L’affaire Clearstream a occupé durant de longs mois le monde politique et judiciaire. Affaire ténébreuse au départ de sa divulgation, l’intérêt suscité par la presse a permis de la rendre plus compréhensible au fil du temps, bien que l’on ait senti qu’à cause du mensonge des uns et des autres, un jugement serait difficile à rendre. L’intérêt de cet engouement résidait essentiellement dans la personnalité des mis en cause ainsi que celle d’au moins l’une des parties civiles devenue Président de la République entre le moment des assignations et celui durant lequel s’est tenu le procès.
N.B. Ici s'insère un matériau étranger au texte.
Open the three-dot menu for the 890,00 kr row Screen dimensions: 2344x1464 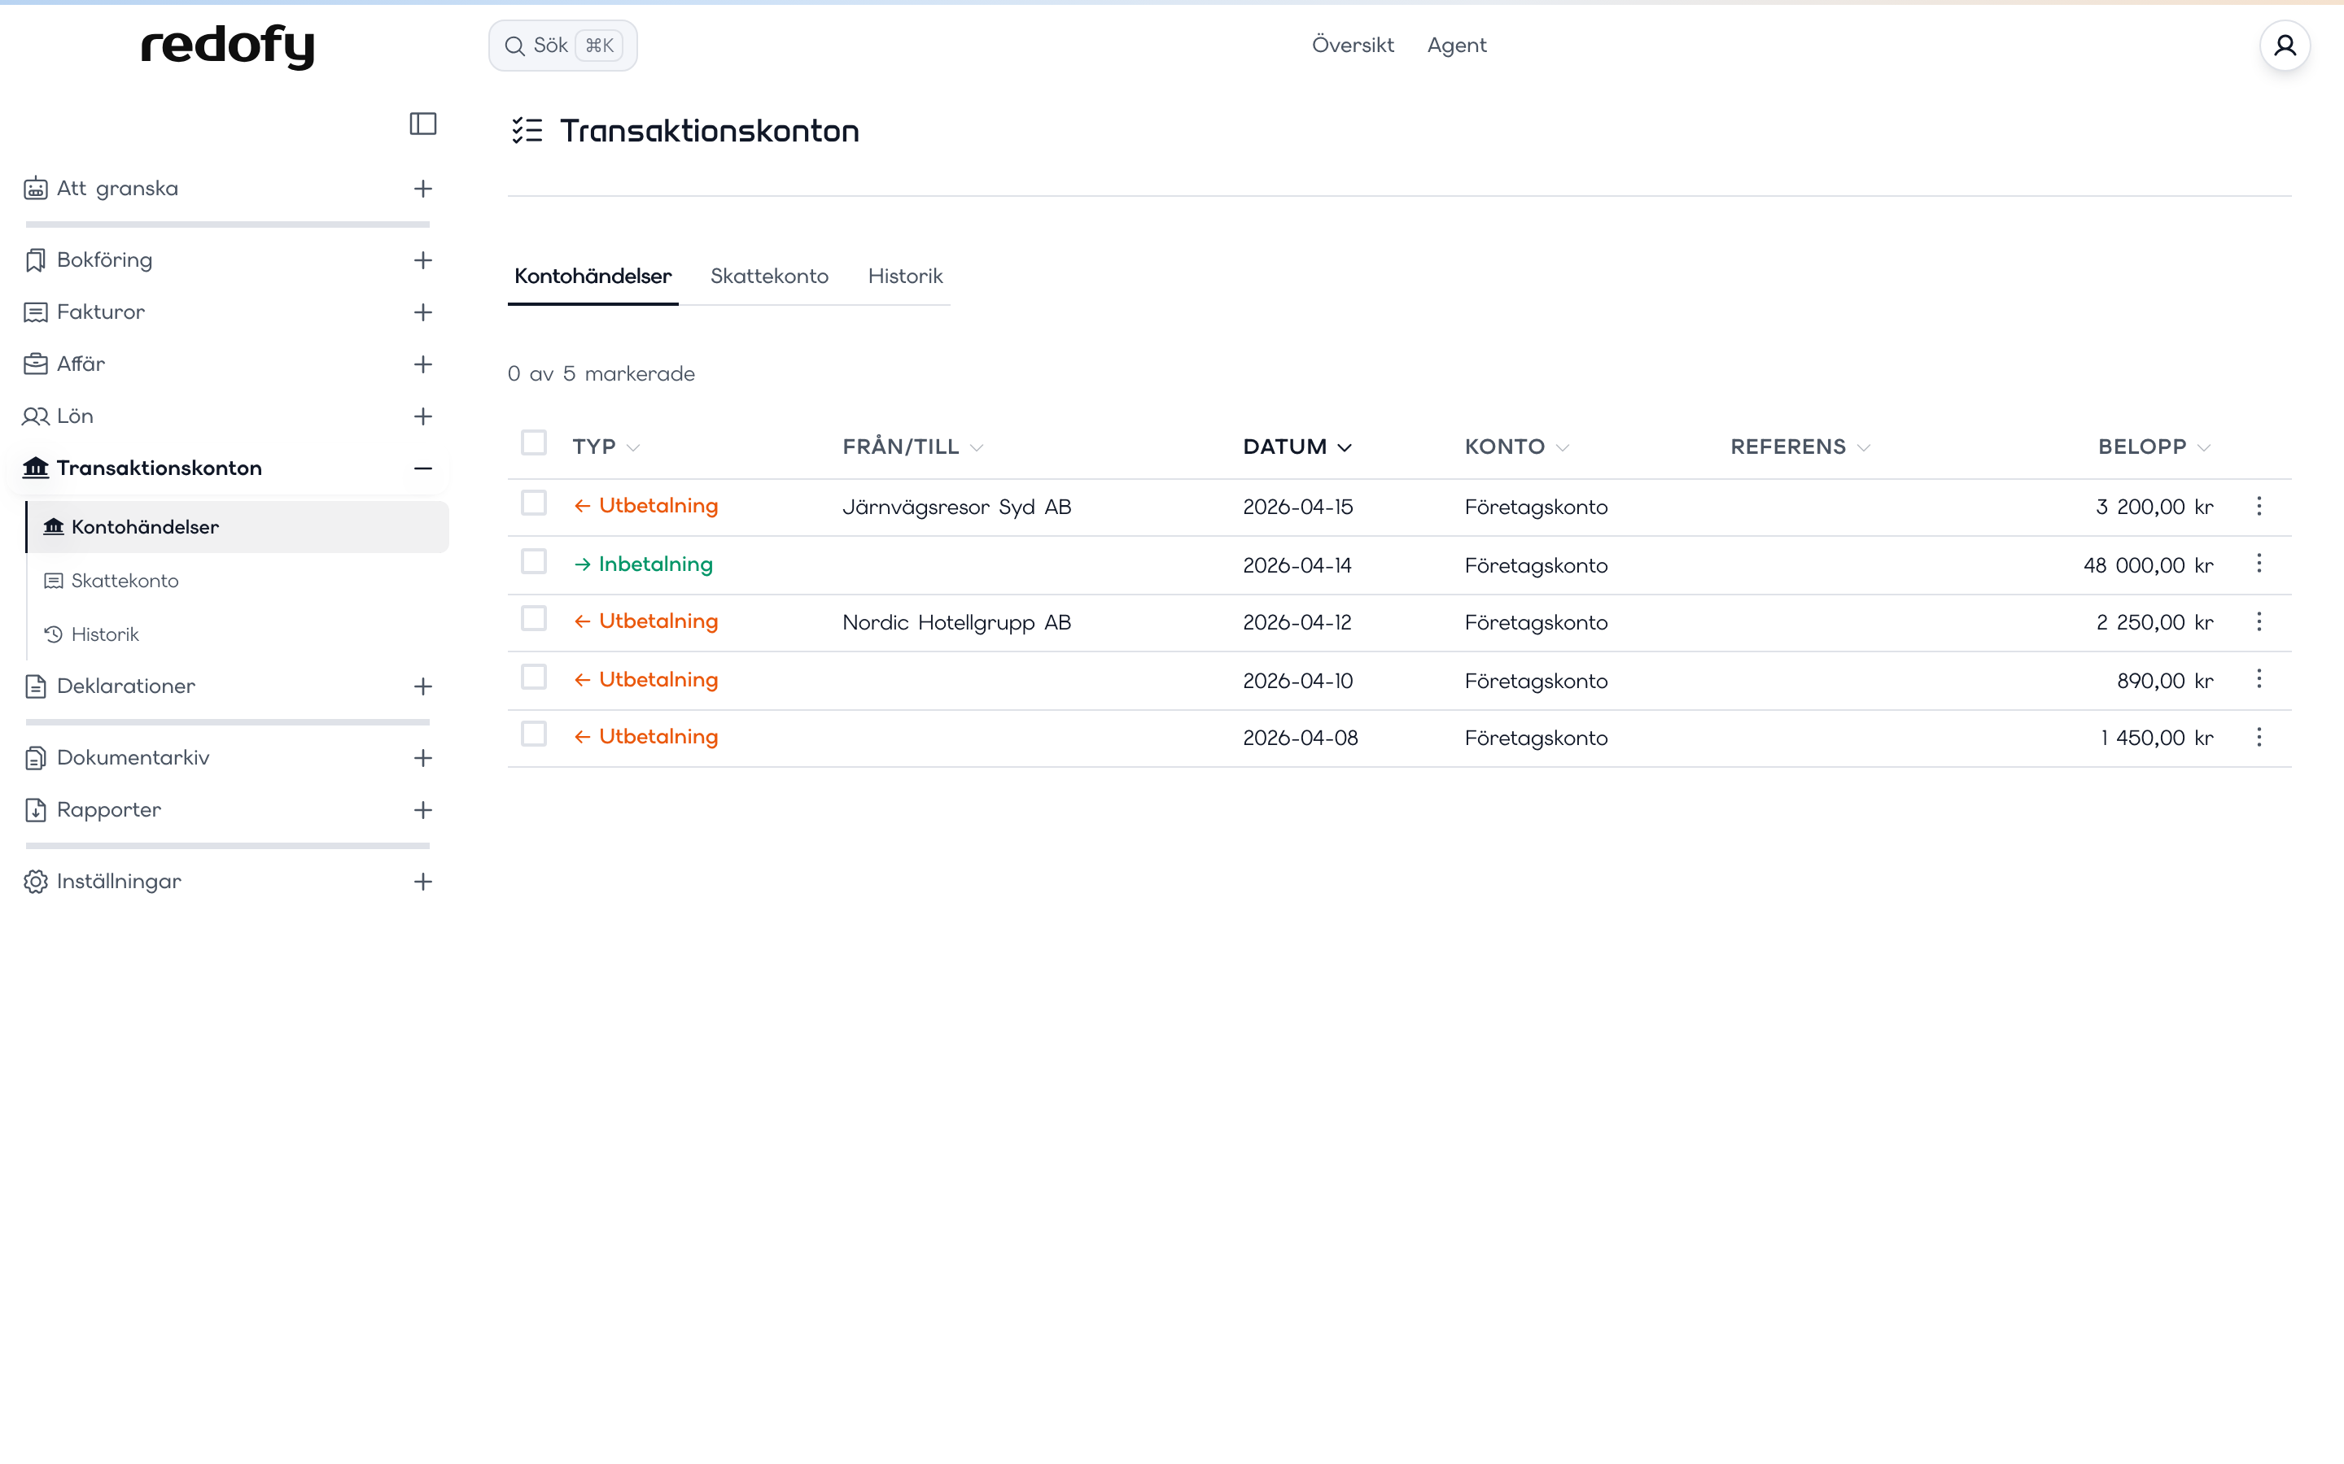click(2259, 679)
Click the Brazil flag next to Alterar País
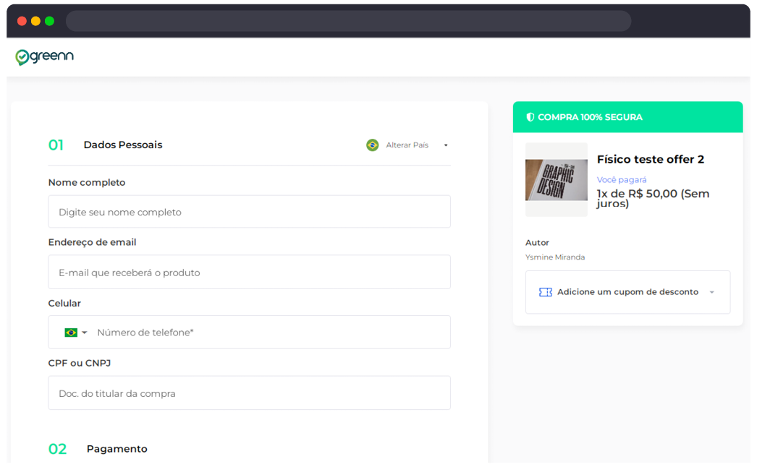Screen dimensions: 757x467 pos(372,145)
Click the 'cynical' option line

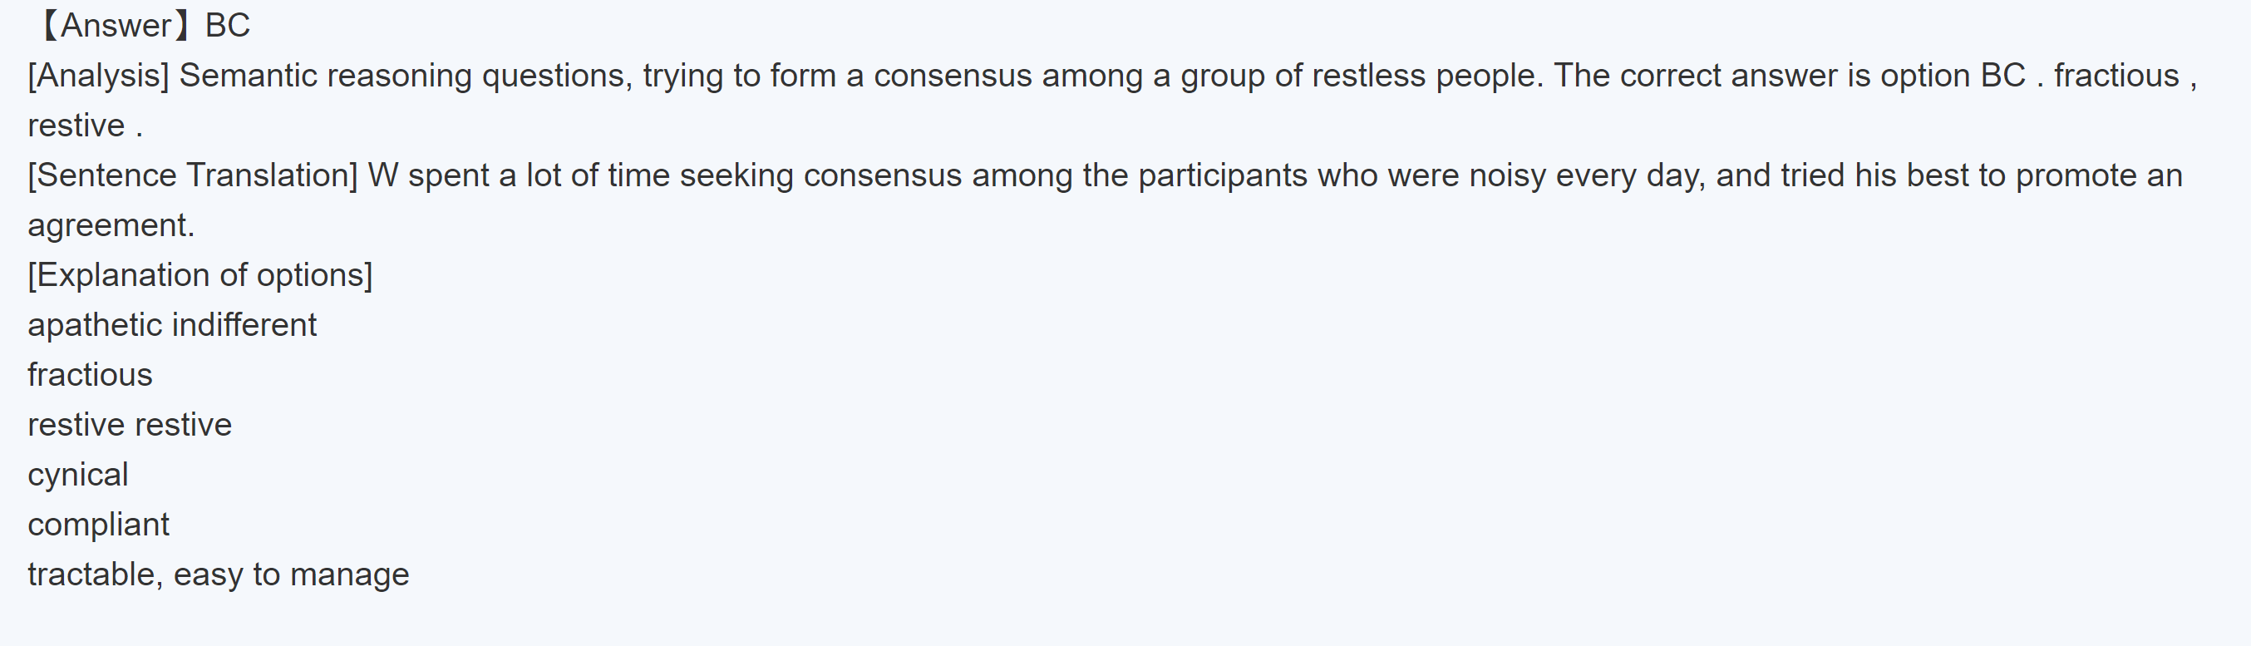78,475
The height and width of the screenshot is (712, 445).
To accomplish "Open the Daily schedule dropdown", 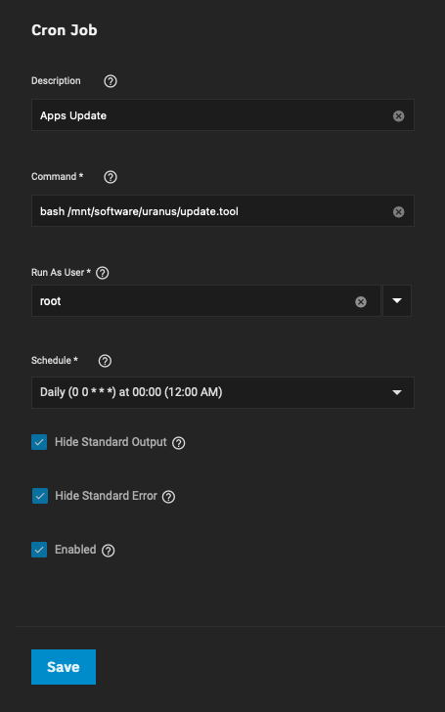I will pyautogui.click(x=223, y=392).
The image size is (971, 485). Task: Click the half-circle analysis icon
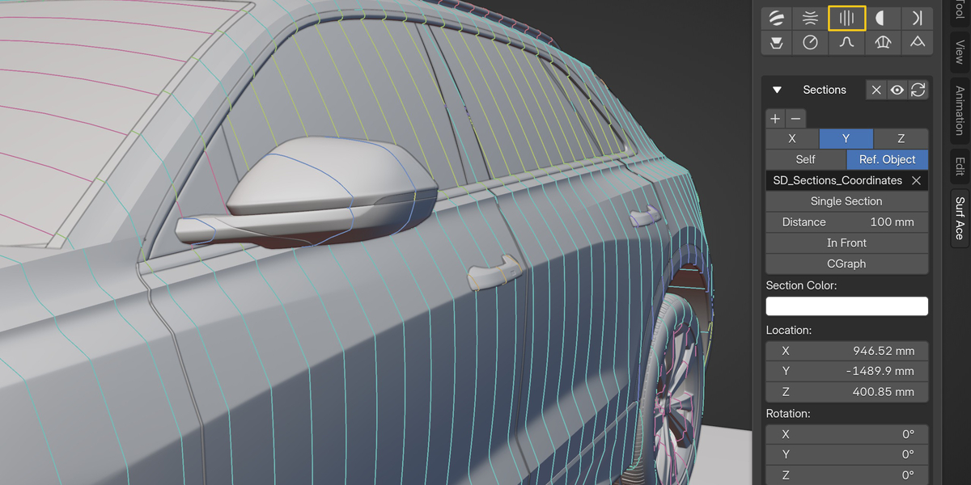(882, 18)
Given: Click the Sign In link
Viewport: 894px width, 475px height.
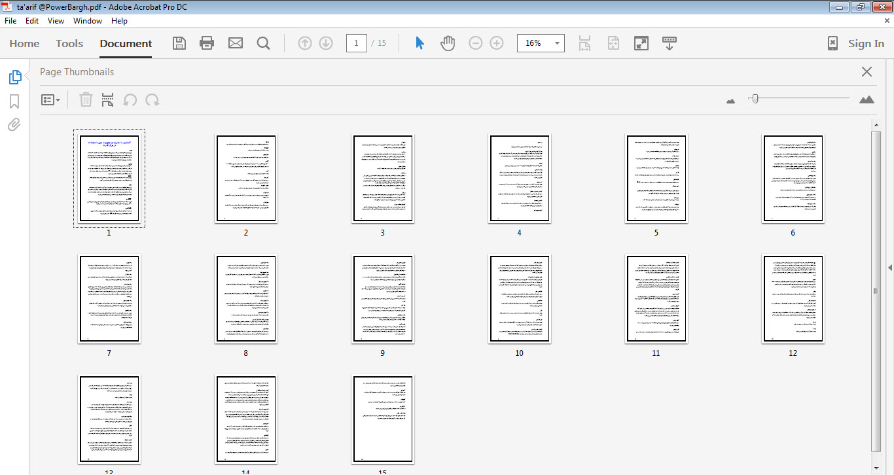Looking at the screenshot, I should 865,44.
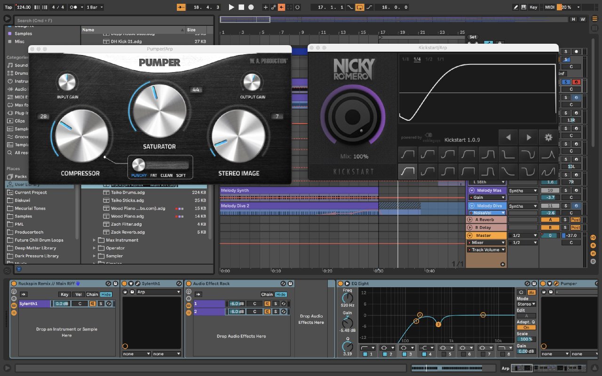This screenshot has width=602, height=376.
Task: Toggle EQ Eight Adaptive Q On button
Action: pyautogui.click(x=526, y=328)
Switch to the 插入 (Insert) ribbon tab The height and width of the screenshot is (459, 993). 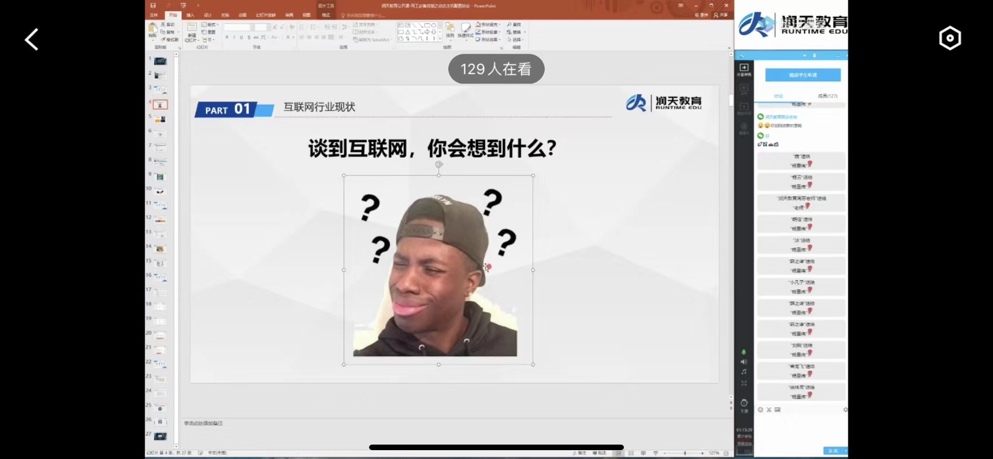coord(190,15)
Au-delà des faits eux-mêmes incontestables que constituait le faux avéré, on devait assister à la confrontation de deux hommes politiques par l’intermédiaire de la justice qui devenait ainsi un champ clos sur lequel allaient s’affronter des luttes de pouvoir. Cette lutte allait une fois de plus révéler les relations à jamais complexes entre la justice et le pouvoir exécutif. La constitution de partie civile de Nicolas Sarkozy était particulièrement justifiée dans le cadre de la recherche de la vérité, d’autant plus que le faux perpétré se voulait un handicap pour les prétentions présidentielles de l’intéressé. Dans ces conditions, on comprend mal que le président désormais élu ne se soit pas désisté de l’instance et ait voulu poursuivre, révélant ainsi que la vengeance devenait désormais son seul motif. Le procès eut alors une tout autre portée et n’aurait pas permis à monsieur de Villepin à bon droit de se prévaloir de l’acharnement d’un président désormais hors d’atteinte de la justice.
Ambiguïté

Mais le pire était à venir pour notre justice. Non pas que monsieur de Villepin fut blanchi ni que le Procureur fit appel mais dans quelles conditions ce fut fait. Annonce faite à la radio à l’encontre de tous les usages, ce qui montre si besoin en était que notre justice devient un spectacle qui ne se joue plus uniquement au sein des tribunaux, ce qui tend à lui ôter toute sérénité. Ce faisant, on en revient à ce que fut et qui reste l’affaire du petit Villemin avec tous ses excès et ses dérives. La justice pour être crédible doit demeurer dans des limites strictes si elle veut continuer à être respectée. Et pour cela il ne faut pas nous faire croire que l’appel interjeté par le Procureur n’est pas l’émanation du pouvoir en place. Le seul fait de mettre en présence et pour tout dire face à face le président de la République et un ancien premier ministre justifie le fait que le Procureur de la république se rapproche du Garde des sceaux dont il est le subordonné. Même si par extraordinaire tel n’était pas le cas, le simple fait de la suspicion suffit à comprendre une ambiguïté de notre système judiciaire ; ambiguïté que le pouvoir veut encore aggraver par la disparition du juge d’instruction pour se rapprocher du système américain. Pourtant la garantie d’une indépendance totale de la justice passe par un pouvoir judiciaire indépendant du pouvoir exécutif alors que la justice actuelle n’est qu’une autorité sous la dépendance du Garde des sceaux et donc du Président de la République. Si l’on veut que la justice s’exerce au nom du peuple français, il faudra bien lui donner un jour une totale indépendance, n’en déplaise à ceux qui veulent se substituer à elle et à son indépendance.